Highest percentage of ducks in test cricket, completed innings only, min 30 innings player image source
The biggest rise though is from Ewen Chatfield another New Zealander who finished his Test career with an incredible 33 not outs. Chatfield generally batted at number 11 for New Zealand including in his debut Test where he did his best to save the match for his team by blocking out 79 balls before being struck in the head by a Peter Lever bouncer that fractured his skull and stopped his heart! Credit then to Chatfield for coming back from that horrific injury and making himself difficult to dislodge even though in innings where he was dismissed the majority of the time it was for a duck.
Ewen Chatfield was clinically dead for a short period before the England physio was able to resuscitate him image source
So far we've only considered batsmen (that term being used in the losest possible sense) from the past but it's also noticable that we have a few current players high on the lists.
Sri Lanka have 2 such men in the form of Lahiru Kamara and Nuwan Pradeep. At 35-years-old Pradeep probably won't add many ducks to his already impressive collection but Lahiru Kamara at just 24 years of age almost certainly will!
Indeed, in his last 13 Tests going back to 2018, Lahiru Kamara has only scored runs twice including a battling 5 not out against New Zealand where he helped Dhananjaya de Silva reach a hundred and then 3 not out against the mighty Zimbabwe! In the same period he has been dismissed for nought in 7 out of 16 innings (44%) so on current form he could certainly challenge Merv Dillon for the crown of highest percentage of ducks in Test cricket by the end of his career.
Jasprit Bumrah, arguably the best out and out fast bowler in world cricket at the moment also features on our lists but there are signs that the Indian quick is turning things round. In the 4 Tests against England this year Bumrah scored 87 runs at an average of 17.4. He was dismissed for a duck on 3 occassions too and of course we shouldn't forget that England have histroically struggled to clean up tails in Test cricket but there is evidence that Jasprit is putting in some hard time in the nets to improve his technique. As Steve Waugh use to tell Glen McGrath, you never know when your number 11 might need to win you a Test and India and Bumrah seem to be taking the same approach.

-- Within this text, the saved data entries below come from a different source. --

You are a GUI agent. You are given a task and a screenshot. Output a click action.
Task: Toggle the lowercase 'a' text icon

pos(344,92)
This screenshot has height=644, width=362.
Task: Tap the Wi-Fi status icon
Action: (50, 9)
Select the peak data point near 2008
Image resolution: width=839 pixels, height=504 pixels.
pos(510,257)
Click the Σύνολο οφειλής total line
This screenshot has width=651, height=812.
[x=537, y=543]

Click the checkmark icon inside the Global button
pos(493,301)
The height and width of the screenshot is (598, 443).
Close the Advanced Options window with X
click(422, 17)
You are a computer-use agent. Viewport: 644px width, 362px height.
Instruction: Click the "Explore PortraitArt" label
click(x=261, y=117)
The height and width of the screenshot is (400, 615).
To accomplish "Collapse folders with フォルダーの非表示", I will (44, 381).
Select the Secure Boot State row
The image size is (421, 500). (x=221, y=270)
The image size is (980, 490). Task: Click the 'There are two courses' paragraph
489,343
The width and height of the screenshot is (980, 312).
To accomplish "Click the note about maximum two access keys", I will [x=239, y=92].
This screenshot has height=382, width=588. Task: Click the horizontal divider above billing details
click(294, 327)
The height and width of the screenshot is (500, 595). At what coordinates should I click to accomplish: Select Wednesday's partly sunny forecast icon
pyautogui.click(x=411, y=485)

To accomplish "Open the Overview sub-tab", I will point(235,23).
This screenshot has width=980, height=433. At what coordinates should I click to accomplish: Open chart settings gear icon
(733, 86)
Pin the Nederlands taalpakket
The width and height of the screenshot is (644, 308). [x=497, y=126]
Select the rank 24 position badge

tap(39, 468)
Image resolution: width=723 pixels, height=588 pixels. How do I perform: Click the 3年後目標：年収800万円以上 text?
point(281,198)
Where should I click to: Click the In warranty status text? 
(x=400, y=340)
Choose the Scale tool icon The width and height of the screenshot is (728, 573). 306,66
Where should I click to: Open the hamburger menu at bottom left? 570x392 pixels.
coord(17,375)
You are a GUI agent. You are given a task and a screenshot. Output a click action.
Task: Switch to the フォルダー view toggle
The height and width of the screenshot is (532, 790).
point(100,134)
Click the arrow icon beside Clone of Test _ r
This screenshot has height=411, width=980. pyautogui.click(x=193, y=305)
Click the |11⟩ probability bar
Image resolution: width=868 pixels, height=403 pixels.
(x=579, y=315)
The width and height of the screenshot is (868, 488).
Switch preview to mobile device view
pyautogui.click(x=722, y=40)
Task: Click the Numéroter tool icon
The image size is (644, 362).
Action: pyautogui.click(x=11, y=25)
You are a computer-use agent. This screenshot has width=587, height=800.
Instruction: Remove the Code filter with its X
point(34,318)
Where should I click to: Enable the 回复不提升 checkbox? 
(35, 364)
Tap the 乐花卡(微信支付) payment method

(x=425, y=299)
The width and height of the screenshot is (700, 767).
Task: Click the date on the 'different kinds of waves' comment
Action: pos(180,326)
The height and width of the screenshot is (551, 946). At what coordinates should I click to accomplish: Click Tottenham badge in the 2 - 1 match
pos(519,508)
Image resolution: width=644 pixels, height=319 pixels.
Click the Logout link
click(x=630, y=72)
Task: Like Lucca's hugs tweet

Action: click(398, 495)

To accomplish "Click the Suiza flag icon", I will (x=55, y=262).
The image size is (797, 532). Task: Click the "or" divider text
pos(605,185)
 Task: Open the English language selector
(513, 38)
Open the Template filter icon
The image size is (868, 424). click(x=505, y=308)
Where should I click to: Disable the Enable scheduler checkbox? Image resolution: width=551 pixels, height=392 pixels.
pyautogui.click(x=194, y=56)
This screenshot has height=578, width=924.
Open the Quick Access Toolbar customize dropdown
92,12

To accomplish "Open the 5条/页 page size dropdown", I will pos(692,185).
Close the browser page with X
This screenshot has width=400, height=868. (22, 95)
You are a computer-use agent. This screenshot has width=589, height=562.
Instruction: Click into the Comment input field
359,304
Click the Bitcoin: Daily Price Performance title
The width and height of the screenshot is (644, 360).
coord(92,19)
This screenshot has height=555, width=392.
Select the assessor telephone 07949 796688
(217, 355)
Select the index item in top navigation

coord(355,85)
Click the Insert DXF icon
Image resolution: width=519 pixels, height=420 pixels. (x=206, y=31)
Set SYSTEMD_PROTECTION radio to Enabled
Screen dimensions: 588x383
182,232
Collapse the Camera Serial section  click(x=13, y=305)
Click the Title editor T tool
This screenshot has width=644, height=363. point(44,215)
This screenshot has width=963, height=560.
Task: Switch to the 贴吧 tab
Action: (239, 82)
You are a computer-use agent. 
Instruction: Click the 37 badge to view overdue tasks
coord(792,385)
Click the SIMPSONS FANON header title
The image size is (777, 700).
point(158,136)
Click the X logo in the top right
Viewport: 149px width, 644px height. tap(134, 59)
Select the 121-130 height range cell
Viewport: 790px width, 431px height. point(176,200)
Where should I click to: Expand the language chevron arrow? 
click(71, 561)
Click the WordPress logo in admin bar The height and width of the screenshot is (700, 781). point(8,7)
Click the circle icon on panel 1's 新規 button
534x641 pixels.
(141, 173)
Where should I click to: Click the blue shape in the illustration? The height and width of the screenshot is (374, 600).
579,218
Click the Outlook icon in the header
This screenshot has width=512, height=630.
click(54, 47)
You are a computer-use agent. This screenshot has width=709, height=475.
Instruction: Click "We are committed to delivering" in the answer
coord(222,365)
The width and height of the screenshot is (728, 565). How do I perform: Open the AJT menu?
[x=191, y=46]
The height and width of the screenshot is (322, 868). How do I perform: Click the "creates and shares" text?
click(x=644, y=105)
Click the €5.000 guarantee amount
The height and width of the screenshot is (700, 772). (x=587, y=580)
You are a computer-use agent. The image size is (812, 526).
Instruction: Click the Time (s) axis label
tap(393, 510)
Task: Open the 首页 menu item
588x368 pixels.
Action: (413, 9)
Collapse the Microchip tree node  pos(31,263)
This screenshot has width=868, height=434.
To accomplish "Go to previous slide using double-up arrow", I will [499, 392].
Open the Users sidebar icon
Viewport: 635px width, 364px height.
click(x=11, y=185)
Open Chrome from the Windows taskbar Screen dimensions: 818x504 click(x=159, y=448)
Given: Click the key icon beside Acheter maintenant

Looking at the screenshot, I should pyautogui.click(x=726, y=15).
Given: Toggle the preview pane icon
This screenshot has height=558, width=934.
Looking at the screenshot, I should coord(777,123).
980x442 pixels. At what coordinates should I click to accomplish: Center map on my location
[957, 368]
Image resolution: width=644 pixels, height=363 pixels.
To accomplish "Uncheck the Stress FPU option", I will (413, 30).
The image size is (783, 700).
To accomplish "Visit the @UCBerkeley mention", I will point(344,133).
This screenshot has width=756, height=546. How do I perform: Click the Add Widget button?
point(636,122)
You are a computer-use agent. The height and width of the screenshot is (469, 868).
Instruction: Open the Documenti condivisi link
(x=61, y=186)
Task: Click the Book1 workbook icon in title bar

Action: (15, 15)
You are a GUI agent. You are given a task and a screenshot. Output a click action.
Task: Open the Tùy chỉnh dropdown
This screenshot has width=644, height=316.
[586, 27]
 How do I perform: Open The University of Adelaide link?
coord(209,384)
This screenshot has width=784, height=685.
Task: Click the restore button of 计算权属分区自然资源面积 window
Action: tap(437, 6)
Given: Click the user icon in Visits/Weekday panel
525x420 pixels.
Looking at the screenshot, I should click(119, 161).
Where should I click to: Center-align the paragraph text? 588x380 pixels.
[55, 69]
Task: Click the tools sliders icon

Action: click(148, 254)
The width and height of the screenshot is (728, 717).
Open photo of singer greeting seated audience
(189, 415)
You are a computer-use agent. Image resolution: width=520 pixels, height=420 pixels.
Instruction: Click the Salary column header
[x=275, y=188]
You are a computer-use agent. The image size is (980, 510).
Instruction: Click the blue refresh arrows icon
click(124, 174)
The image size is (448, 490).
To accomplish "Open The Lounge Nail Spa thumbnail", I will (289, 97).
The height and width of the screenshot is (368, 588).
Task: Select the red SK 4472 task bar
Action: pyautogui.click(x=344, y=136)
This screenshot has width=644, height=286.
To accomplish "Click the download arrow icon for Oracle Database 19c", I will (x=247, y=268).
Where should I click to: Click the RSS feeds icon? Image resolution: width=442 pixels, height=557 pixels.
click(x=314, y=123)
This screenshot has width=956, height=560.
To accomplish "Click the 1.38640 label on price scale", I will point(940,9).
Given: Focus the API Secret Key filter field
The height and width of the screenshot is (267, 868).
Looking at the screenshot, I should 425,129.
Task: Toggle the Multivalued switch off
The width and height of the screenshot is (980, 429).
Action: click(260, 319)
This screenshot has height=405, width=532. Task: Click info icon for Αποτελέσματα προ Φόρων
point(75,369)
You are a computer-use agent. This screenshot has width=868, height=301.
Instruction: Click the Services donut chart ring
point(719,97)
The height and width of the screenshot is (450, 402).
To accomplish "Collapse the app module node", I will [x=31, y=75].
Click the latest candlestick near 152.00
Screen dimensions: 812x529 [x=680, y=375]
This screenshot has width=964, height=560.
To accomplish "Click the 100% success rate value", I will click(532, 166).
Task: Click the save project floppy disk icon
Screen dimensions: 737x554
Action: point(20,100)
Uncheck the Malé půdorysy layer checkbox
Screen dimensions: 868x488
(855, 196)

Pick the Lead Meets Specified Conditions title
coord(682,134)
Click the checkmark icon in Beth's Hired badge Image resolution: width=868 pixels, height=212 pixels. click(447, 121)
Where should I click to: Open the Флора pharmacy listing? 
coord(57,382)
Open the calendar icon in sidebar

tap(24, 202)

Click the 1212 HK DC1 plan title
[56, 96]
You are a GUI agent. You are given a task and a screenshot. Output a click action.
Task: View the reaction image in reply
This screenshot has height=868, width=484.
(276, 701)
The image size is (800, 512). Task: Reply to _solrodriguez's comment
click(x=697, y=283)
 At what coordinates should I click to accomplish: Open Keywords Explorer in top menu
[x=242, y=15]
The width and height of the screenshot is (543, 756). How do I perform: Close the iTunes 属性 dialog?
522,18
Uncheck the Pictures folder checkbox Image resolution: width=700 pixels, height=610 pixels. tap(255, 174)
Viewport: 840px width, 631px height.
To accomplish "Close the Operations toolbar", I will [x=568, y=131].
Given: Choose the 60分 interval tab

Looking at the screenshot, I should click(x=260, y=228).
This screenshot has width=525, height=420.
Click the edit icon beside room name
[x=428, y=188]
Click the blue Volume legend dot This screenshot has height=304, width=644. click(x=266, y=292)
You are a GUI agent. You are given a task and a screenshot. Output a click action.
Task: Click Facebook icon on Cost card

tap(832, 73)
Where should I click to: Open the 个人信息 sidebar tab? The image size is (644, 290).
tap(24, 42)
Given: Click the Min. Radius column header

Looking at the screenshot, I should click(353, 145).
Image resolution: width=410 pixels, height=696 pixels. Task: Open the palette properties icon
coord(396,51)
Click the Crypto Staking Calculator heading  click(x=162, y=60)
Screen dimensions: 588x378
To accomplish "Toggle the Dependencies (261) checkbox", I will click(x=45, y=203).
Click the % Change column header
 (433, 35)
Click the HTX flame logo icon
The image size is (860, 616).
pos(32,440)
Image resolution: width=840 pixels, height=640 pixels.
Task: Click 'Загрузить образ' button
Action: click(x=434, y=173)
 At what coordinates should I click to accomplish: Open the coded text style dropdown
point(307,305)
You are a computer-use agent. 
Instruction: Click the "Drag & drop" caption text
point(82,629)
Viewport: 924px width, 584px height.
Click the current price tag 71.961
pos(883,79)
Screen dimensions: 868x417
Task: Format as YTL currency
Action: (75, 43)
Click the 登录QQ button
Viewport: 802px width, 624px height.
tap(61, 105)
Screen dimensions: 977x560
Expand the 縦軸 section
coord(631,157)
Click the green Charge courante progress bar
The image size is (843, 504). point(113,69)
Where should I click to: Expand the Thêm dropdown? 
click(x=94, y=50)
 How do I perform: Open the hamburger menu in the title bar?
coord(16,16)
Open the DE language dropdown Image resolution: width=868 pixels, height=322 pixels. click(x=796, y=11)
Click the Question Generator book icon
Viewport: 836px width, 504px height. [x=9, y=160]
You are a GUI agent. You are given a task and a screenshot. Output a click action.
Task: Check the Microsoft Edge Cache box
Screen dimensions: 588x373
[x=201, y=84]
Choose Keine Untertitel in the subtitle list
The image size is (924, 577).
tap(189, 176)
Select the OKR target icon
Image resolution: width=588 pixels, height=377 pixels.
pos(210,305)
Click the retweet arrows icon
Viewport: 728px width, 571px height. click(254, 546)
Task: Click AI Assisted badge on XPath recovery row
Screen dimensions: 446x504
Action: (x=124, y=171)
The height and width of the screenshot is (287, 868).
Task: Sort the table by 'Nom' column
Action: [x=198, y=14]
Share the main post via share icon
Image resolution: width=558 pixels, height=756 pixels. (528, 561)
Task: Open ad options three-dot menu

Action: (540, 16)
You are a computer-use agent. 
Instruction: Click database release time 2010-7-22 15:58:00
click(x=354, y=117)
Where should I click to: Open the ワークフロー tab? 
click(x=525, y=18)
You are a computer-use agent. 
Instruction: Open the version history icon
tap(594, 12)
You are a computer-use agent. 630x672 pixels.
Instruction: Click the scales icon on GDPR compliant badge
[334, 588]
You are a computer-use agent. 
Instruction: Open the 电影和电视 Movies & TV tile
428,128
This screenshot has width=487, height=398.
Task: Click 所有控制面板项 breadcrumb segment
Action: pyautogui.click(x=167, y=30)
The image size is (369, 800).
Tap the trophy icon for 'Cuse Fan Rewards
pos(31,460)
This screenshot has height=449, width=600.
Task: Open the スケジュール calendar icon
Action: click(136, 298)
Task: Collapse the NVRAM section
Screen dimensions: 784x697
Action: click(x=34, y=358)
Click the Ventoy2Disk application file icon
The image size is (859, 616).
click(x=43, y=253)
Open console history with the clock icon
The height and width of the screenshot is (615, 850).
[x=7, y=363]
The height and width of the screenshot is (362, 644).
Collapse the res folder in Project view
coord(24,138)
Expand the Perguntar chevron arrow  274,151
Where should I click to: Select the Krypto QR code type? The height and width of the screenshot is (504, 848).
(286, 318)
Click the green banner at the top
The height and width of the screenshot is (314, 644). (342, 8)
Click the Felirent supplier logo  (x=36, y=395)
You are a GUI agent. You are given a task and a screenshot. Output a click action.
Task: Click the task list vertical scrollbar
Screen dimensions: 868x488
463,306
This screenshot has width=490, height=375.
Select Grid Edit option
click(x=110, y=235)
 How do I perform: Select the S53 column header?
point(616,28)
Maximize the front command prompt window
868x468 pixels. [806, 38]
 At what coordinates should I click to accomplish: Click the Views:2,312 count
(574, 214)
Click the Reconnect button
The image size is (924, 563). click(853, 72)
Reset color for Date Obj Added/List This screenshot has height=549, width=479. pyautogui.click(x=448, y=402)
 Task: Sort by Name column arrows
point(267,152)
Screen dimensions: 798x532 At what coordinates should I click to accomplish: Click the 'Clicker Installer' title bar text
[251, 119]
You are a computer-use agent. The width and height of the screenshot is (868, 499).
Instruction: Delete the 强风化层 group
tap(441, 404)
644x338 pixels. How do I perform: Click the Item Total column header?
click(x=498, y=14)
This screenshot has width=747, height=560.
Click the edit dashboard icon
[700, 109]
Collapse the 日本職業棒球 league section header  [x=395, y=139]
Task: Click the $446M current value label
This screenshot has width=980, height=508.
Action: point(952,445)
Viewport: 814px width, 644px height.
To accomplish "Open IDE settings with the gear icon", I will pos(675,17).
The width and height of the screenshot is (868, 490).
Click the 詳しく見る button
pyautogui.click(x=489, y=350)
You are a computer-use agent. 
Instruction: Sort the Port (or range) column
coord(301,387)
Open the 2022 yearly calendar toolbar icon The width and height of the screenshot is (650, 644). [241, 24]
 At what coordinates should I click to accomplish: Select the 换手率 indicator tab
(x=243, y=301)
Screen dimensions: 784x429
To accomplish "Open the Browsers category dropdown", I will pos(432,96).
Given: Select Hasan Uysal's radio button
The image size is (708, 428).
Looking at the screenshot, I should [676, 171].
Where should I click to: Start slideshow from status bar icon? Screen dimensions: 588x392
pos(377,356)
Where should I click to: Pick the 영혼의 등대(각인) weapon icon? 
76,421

Finally, let's stop picking apart the batting records of men who are true bunnies and focus on some the genuine batsmen who have a high percentage of ducks in their test careers. Our final list then shows batsmen with a career batting average of at least 20 and at least 1 Test hundred to their name who have been dismissed most frequently for a duck.
Highest percentage of ducks for batsmen with career average of at least 20 and at least 1 test century, min 30 innings player image source
The big name at the top of the list and a man who is still playing (although he hasn't played a Test for India since 2015) is Suresh Raina. Raina is a white ball legend n his homeland and currently sits 4th in the all time run scoring stakes for the IPL. However, his transition into the Test arena was not so smooth with his weakness against the short ball and propensity to knick off outside off-stump leading to a high number of ducks.
Worryingly for the likes of Burns and Hameed they are showing the kind of early innings vulnerability that has ended the careers of most of the men on this list. Will they be given another chance in the 3rd Test of the Ashes? Do England have any better alternatives? Whatever the answer is it seems that from an Australian bowlers point of view it is very much still duck hunting season!